Jones & Mayer is pleased to report that the Third Appellate District of the California Court of Appeals completely supported the position taken by the firm on behalf of the California State Sheriffs’ Association, California Police Chiefs’ Association, California District Attorneys’ Association, and California Peace Officers’ Association as Amici Curiae in support of Defendants and Appellants in the case of Gore v. Yolo County District Attorney’s Office.
The issue before the Court was whether or not a peace officer who quits before reaching the age of 50, become an “honorable retired peace officer” pursuant to former section 12027 of the Penal Code, when he/she reaches age 50 and begins to draw his/her pension from PERS?
The Court ruled that the officer does not attain that status and, therefore, “has no right to a CCW (carry concealed weapons) identification certificate,” as an honorably retired officer would normally have. The Court of Appeal noted that “the Legislature defined “honorably retired” as “all peace officers who have qualified for, and have accepted, a service or disability retirement.” (Former section 12027, subd. (a)(1)(A).) That was exactly the argument presented by Jones & Mayer, on behalf of amici, and the position the firm has advocated for years.

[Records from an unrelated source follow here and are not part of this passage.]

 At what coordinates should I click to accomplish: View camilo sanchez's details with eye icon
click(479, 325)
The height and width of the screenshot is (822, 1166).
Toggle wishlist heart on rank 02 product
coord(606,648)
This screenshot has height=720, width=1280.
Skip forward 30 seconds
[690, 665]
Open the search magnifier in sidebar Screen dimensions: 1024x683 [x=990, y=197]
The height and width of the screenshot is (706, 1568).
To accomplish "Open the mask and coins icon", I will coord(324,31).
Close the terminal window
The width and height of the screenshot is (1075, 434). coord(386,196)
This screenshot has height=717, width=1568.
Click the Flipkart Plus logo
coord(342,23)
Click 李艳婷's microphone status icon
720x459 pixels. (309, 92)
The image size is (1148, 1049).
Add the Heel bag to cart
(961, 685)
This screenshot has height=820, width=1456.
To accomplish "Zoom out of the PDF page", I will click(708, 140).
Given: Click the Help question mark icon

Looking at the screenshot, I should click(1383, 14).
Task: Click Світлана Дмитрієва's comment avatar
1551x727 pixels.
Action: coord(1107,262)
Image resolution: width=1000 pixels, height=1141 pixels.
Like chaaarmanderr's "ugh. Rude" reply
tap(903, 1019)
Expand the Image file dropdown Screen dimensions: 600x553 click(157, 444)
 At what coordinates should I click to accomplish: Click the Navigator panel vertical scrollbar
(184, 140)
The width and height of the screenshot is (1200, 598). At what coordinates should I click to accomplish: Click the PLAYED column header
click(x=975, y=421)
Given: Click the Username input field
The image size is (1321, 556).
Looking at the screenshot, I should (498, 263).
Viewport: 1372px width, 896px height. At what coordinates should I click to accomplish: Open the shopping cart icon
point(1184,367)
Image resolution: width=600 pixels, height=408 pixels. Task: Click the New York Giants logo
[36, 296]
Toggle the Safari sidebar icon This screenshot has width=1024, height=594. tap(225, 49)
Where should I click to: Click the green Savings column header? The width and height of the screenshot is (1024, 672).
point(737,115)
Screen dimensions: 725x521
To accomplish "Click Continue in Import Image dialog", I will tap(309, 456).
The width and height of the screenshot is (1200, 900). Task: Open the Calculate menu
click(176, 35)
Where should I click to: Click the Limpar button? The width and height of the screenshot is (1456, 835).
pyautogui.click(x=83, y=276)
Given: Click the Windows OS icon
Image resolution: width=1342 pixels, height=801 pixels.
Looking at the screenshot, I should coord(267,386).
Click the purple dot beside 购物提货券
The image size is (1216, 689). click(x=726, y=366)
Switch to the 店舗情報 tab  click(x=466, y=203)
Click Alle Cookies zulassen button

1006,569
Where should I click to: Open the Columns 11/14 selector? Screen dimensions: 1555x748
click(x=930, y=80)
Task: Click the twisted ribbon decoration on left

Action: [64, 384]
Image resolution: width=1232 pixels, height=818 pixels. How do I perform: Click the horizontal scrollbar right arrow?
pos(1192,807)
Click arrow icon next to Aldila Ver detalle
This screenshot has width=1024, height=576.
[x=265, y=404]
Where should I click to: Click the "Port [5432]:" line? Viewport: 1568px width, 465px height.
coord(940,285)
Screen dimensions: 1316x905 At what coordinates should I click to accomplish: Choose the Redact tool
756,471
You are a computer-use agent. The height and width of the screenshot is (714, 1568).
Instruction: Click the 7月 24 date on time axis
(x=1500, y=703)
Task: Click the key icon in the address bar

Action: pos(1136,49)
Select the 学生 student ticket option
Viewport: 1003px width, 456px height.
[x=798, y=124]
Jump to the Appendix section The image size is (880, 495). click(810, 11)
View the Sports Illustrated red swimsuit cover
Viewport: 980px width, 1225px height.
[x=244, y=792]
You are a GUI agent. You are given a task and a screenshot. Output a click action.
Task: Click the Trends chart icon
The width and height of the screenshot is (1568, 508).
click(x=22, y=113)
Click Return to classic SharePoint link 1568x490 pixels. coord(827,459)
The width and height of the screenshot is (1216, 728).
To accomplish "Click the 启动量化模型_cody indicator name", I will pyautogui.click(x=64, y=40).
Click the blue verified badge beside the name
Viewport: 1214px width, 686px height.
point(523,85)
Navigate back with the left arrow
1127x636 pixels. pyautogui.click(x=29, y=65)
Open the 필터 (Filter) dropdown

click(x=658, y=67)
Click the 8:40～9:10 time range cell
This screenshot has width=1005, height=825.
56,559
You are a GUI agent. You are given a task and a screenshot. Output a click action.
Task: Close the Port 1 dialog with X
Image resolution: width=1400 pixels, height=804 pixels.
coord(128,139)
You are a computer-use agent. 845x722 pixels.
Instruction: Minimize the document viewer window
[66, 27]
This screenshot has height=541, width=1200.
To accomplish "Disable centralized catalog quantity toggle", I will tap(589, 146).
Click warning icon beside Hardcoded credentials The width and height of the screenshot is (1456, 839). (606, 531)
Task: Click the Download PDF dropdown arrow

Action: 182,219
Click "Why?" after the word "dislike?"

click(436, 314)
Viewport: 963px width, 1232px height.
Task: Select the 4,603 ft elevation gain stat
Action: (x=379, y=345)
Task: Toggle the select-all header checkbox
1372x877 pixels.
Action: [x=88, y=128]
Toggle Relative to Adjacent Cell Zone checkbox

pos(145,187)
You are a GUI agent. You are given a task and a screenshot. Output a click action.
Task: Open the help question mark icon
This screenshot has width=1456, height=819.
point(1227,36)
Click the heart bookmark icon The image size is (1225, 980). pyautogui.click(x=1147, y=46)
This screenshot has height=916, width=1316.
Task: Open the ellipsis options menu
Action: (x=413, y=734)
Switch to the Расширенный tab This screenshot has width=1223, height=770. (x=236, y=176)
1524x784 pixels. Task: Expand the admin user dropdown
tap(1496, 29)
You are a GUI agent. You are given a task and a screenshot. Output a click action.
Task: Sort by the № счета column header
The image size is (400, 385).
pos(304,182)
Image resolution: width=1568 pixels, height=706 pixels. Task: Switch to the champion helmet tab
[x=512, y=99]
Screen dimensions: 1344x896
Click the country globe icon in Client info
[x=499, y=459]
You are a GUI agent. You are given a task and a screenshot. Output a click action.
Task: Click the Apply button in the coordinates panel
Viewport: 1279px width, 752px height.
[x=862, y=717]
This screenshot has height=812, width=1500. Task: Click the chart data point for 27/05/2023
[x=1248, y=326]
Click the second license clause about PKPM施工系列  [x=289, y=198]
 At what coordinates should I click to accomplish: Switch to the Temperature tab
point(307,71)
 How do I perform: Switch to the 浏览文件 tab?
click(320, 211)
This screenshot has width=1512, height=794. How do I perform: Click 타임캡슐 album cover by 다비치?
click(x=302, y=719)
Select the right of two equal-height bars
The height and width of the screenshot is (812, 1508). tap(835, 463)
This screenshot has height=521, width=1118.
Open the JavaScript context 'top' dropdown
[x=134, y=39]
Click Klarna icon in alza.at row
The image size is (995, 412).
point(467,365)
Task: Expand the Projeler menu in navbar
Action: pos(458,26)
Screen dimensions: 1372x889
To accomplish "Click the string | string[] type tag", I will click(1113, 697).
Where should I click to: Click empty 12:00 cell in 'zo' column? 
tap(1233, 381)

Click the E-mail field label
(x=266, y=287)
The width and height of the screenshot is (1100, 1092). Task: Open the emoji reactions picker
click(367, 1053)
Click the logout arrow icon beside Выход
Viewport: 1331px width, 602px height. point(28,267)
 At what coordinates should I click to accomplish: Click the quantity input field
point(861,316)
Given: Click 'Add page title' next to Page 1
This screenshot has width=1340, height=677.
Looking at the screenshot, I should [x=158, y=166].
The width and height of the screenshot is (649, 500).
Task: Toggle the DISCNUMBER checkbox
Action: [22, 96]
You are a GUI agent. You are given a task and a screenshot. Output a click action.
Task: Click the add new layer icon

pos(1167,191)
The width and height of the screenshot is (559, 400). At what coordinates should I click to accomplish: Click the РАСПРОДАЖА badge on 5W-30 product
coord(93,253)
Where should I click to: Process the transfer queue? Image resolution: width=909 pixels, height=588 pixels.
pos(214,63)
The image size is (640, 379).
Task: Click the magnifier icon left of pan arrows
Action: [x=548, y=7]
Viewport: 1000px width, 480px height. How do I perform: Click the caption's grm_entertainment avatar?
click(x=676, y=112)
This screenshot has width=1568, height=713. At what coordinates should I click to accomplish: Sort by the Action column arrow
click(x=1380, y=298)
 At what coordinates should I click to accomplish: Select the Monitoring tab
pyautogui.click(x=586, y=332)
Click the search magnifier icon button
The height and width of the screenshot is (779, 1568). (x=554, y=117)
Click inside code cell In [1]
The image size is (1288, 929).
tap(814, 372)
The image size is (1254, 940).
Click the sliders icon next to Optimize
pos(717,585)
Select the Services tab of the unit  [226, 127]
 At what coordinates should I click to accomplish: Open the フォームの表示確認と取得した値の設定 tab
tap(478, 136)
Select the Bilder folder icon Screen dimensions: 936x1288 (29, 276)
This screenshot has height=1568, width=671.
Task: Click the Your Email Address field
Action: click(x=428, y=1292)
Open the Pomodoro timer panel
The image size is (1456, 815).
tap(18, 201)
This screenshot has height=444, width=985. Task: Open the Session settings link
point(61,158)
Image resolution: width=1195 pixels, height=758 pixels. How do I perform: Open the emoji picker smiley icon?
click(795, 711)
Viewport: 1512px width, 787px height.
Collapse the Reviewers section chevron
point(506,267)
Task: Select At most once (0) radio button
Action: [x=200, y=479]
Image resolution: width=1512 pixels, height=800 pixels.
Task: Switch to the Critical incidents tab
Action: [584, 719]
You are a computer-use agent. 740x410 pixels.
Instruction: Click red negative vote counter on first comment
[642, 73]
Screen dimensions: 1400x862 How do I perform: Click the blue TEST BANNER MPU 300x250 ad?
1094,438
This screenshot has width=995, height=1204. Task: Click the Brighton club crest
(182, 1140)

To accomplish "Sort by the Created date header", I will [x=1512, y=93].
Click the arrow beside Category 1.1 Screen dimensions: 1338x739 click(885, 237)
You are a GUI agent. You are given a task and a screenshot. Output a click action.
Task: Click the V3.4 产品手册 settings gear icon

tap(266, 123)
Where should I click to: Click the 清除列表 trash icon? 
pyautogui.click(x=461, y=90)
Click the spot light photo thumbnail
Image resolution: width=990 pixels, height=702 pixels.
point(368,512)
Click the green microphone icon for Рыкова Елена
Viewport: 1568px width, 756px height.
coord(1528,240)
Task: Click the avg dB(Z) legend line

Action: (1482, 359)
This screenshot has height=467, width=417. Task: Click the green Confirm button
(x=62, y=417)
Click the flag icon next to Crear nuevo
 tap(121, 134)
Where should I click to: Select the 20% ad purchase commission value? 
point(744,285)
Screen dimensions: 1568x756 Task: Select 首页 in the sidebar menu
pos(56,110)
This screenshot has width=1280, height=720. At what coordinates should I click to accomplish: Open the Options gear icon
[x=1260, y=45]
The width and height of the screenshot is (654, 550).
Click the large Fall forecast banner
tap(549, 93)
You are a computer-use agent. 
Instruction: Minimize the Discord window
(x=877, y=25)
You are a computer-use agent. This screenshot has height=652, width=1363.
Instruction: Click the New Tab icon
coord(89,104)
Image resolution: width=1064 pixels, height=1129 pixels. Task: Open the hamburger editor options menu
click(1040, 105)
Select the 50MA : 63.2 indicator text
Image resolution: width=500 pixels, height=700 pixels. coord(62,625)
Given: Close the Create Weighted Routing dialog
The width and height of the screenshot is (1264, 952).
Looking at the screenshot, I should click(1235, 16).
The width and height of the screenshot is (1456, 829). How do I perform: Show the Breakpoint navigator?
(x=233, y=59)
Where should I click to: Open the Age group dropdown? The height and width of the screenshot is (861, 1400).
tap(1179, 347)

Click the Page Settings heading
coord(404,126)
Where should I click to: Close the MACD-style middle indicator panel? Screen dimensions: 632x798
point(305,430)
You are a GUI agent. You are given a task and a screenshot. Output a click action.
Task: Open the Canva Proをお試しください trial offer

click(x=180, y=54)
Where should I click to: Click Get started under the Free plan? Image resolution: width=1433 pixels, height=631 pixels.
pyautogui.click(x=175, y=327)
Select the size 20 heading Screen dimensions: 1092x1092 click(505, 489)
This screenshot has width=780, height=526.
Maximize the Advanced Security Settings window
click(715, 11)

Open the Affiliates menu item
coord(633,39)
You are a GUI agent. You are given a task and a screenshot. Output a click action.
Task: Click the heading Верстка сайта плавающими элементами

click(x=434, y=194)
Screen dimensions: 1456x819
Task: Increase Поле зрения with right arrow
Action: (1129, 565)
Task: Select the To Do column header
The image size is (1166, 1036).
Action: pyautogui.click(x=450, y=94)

As such, the Court held that “at the point in time that an employee leaves employment, he or she falls into one of three categories — a resigned employee, a terminated employee, or a retired employee. These categories describe the manner in which the employment ended. The only persons entitled under the statute to carry a concealed and loaded weapon are retired employees, i.e., those employees who are no longer employed because they reached retirement age working as peace officers, and accepted retirement upon leaving employment. In other words, someone who quits or is fired before retirement age is not an honorably retired peace officer, even when they later reach retirement age and are entitled to collect their pension. (Emphasis added.)